§ PROBLEM DETAILS: Copy out every line of the records below word for word, leaving out the pictures.

§ STORED RECORDS:

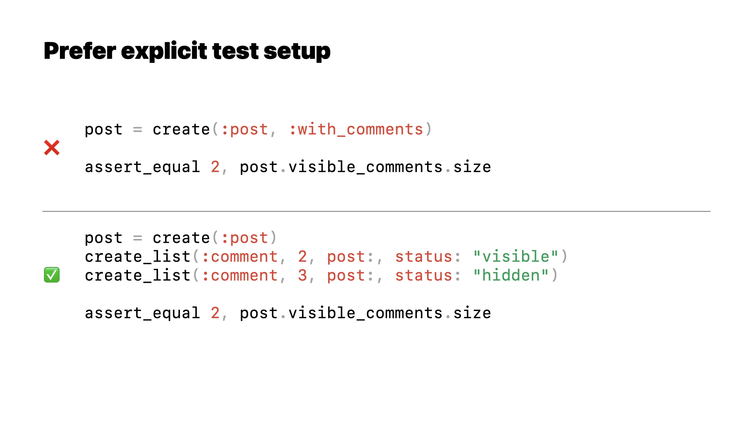Click ':comment' symbol on the hidden line
The image size is (753, 423).
pos(240,276)
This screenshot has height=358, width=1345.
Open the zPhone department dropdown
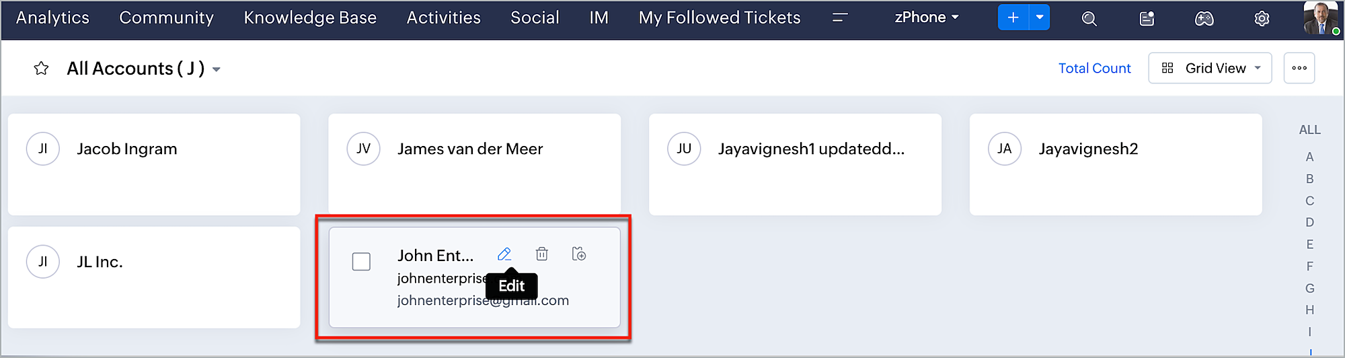tap(926, 17)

§ WRITTEN SOLUTION:
Click ':comment' symbol on the hidden line
The image size is (753, 423).
pos(240,276)
This screenshot has height=358, width=1345.
Open the zPhone department dropdown
tap(926, 17)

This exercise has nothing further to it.